The agency said the donation was the “fulfillment of the pledge” made by King Salman in April and brought Saudi Arabia’s total contribution for the year to $160 million.
“This very generous and crucial $50 million contribution has now been transferred to UNRWA, confirming the unprecedented mobilization of support by donors and partners worldwide this year to help UNRWA to overcome its worst financial crisis ever,” the statement said.
In August, the Trump administration announced it would end all support for UNRWA, after having long been its largest donor.
Krahenbuhl said at the time the US cuts left UNRWA in the “worst crisis” it has ever faced, but the agency said last month it has nearly overcome the $446 million funding shortfall.
“I’ll be very honest in saying, I don’t think many people believed that we would be able to overcome a $446 million shortfall at the beginning of the year,” Kraehenbuehl said in November.
He credited the European Union and especially the Gulf countries of Saudi Arabia, Kuwait, Qatar, and the United Arab Emirates with increasing support.
Earlier this month, the UN urged donor states to give $350 million in aid for Palestinians in 2019, saying it needed more but had to be “realistic” following swathing US cuts.
The UN said the appeal, down from $539 million in 2018, was due to a lack of available donor funds across the globe.
The appeal for funds, called the Humanitarian Response Plan and done in conjunction with Palestinian authorities, received in the past $100 million in US funding.
The Trump administration as well as Israel say they oppose the way UNRWA operates and how it calculates the number of Palestinian refugees.

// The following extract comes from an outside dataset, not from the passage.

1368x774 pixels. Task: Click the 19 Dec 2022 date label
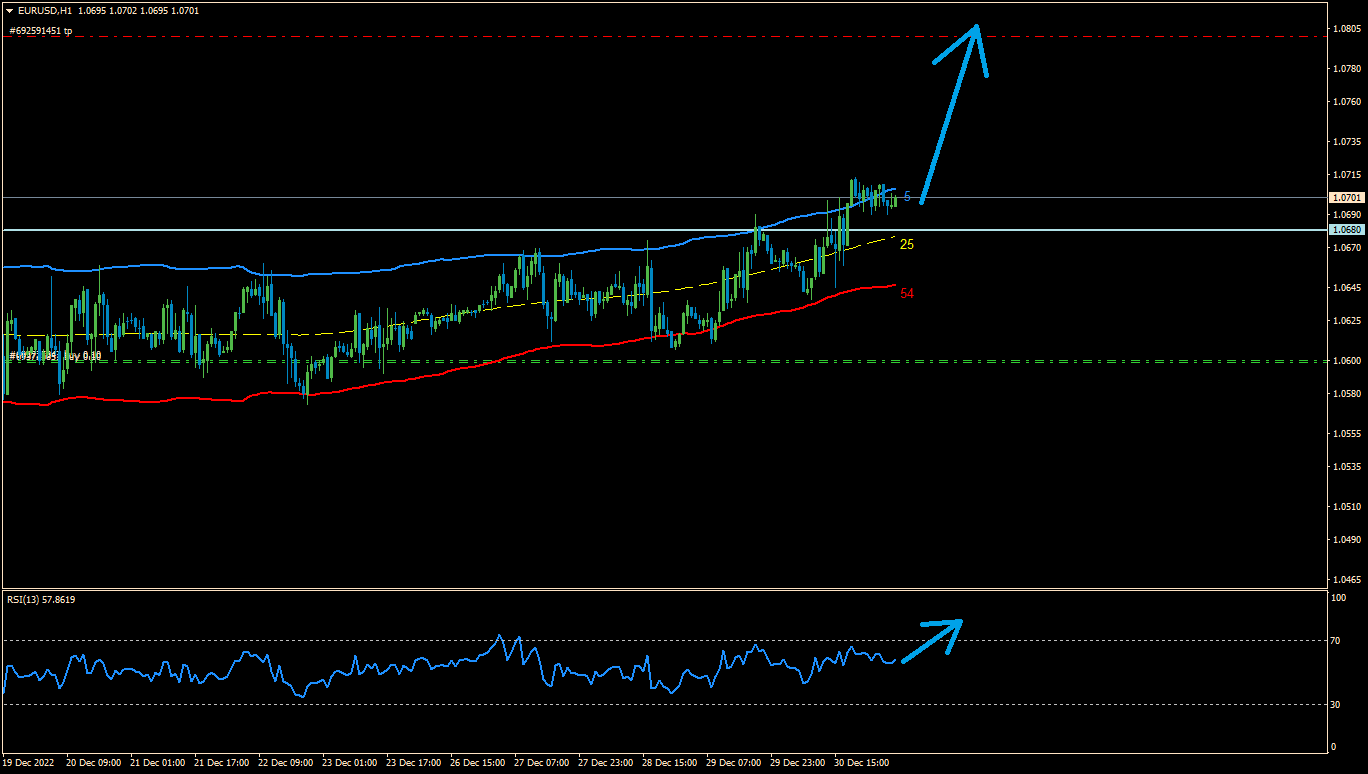pyautogui.click(x=28, y=763)
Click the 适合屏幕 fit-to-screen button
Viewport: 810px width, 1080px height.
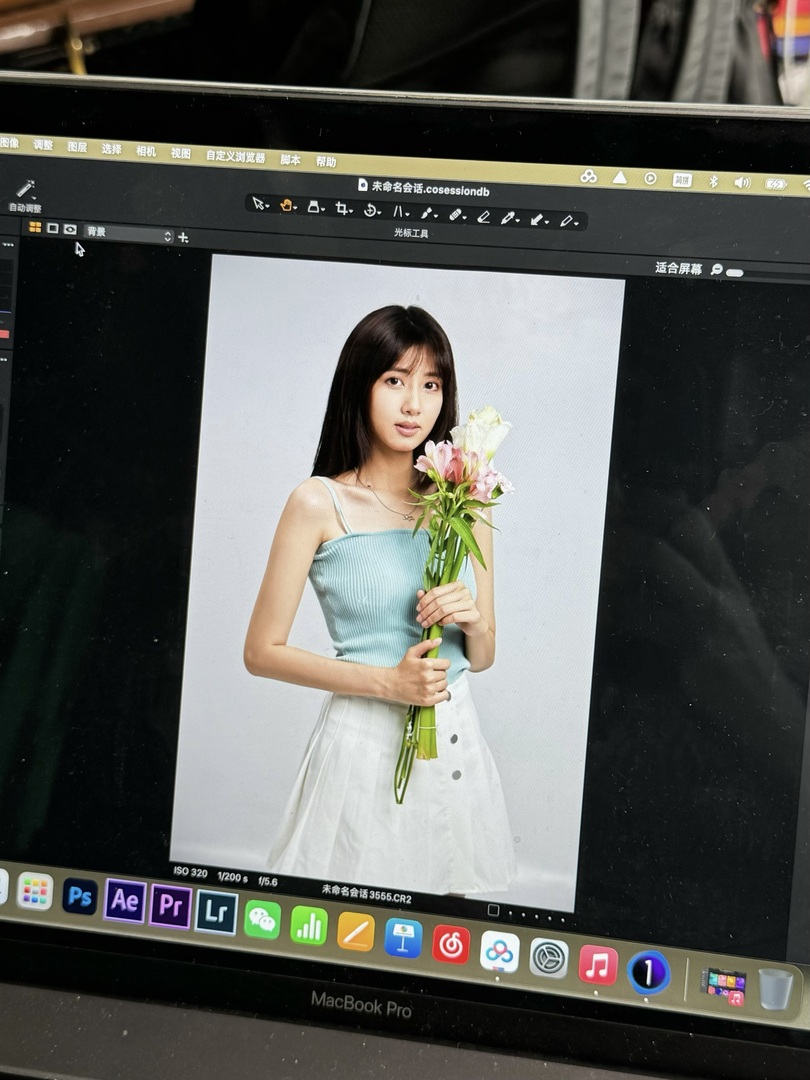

UNRWA was set up in 1950 to help Palestinian refugees who lost their homes because of the 1948 Middle East conflict. Its assistance includes schools, healthcare centers, and food distribution.
More than 750,000 Palestinians fled or were expelled during the 1948 war surrounding Israel’s creation and during the Six Day War in 1967.
They and all their descendants are deemed by the UN agency to be refugees who fall under its remit.
Israel accuses UNRWA of helping to perpetuate the Palestinian narrative of Israel’s illegitimacy by, uniquely, granting refugee status to the descendants of refugees, even when they are born in other countries and have citizenship there, conditions that do not apply to the refugees cared for by the UN’s main refugee agency, UNHCR, which cares for all other refugees worldwide. The population of Palestinian refugees thus grows each year.
The “right of return” is one of the key issues of dispute in the Israeli-Palestinian conflict. The Palestinians claim that the five million people the UN recognizes as refugees have the right to return to their homes in Israel proper. Israel, for its part, rejects this demand, saying that it represents a bid by the Palestinians to destroy Israel by weight of numbers.
Israel’s population is almost nine million, some three-quarters of whom are Jewish. An influx of millions of Palestinians would mean Israel would no longer be a Jewish-majority state.
Aside from ending all US funding of UNRWA, the Trump administration has also cut $200 million in bilateral aid to the Palestinians for projects in the West Bank and the Gaza Strip.
Agencies contributed to this report.